══ ITEMS ══

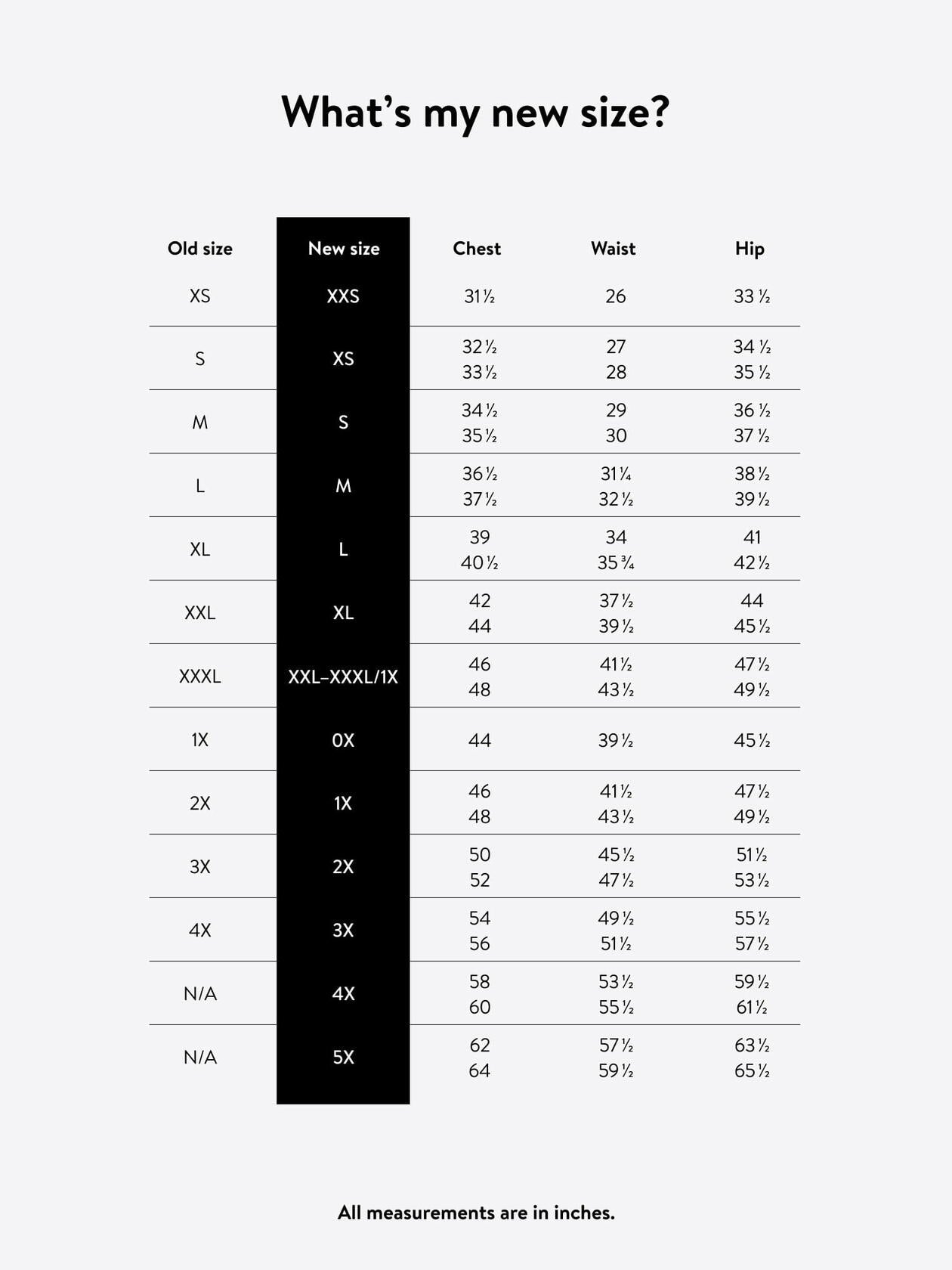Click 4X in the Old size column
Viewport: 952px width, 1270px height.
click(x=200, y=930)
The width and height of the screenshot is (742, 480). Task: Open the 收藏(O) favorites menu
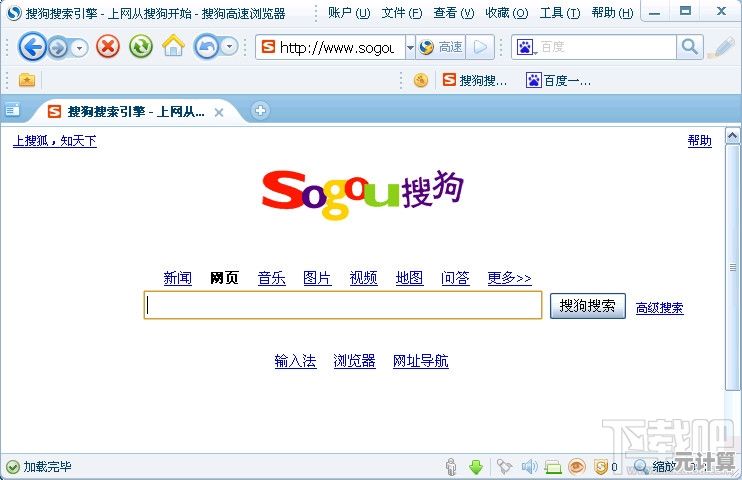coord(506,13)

═══

-- PROBLEM DESCRIPTION --
Reproduce every line of the entries above verbatim, leaving out the pictures.

-- COMPLETE RESPONSE --
Click 4X in the Old size column
Viewport: 952px width, 1270px height.
click(x=200, y=930)
The width and height of the screenshot is (742, 480). Task: Open the 收藏(O) favorites menu
coord(506,13)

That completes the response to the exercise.